October 1, 2009
CBOT Corn Outlook Thursday: Down 1-2 cents on crop, outside pressure
Chicago Board of Trade corn futures are expected to open slightly lower Thursday on outside market pressure and the large crop that is looming.
Corn is called 1 to 2 cents lower. In overnight trade, December corn was down 1 cent to US$3.43 per bushel and March corn was down 3/4 cent to US$3.56.
A weaker dollar is weighing on crude oil and other commodities, traders said, and could set the early tone.
Fundamentally the market has little to support it. A bearish crop is expected this season, and those expectations were bolstered Wednesday afternoon by another large private estimate.
Commodity brokerage firm FCStone on Wednesday said it estimated U.S. corn production at 13.064 billion bushels, with an average yield of 163.3 bushels per acre. The estimates are up from Sept. 1 projections of 13.02 billion bushels with a yield of 162.7 bushels per acre.

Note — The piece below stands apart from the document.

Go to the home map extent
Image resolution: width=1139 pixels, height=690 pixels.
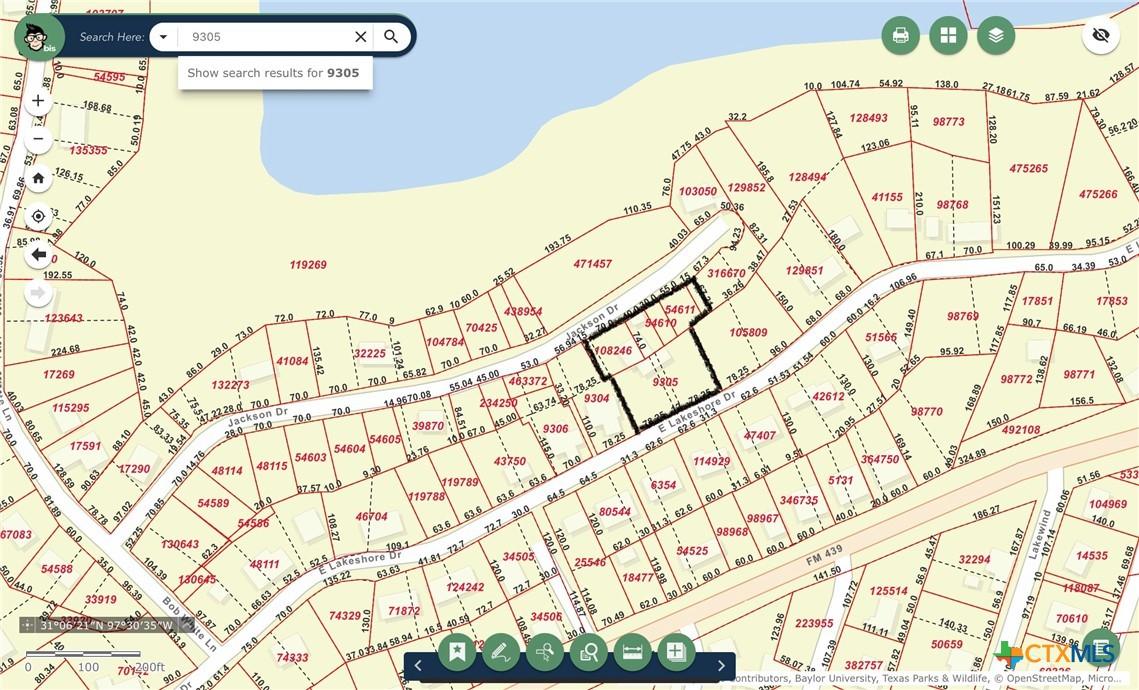(38, 178)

Traders are watching the weather in the corn belt and noted cold temperatures overnight into Thursday, with temperatures in the low-30s throughout parts of Ohio and Indiana, as well as Wisconsin and Michigan.
The trade has been worried that an early frost could damage this year's late-developing crop, but some traders say that it isn't that early any more.
"It's already October today," a trader said. "The window's closing on that pretty quick."
Wet weather throughout the Midwest is also an issue, with views mixed as to whether that is underpinning the market. One trader said that at the least, it has reduced the "sell pressure" from the harvest temporarily.
Export sales were strong, with weekly net sales of 1.22 million metric tonnes reported Thursday. That is above trade guesses of 550,000 to 900,000 metric tonnes, and higher than the previous week's total of 673,300.
"It shows we can export corn even though we incurred a little bit of a rally," a trader said.
The next upside price objective is to push prices above solid technical resistance at the August high of US$3.76 a bushel, a technical analyst said. The next downside price objective for the bears is to push and close prices below solid technical support at US$3.20 a bushel.
First resistance for December corn is seen at the September high of US$3.47 3/4 and then at US$3.50, the technical analyst said. First support is seen at Wednesday's low of US$3.35 1/2 and then at this week's low of US$3.29.
In other news, the Wall Street Journal reported that Deutsche Bank AG is restructuring its giant PowerShares commodity-tracking funds amid a crackdown by U.S. regulators on holdings of individual commodities.
The bank said Wednesday that it will change the composition of the funds to "satisfy position limits" imposed by the Commodity Futures Trading Commission.
Positions of corn, sugar and wheat futures in the agricultural fund will be halved.
A CBOT trader said that process will happen this month. It could have more of an effect on December 2010 corn, one month where the bank is thought to own much of its corn. Although bearish, the trader said the market hasn't had a "knee-jerk reaction" to the news thus far.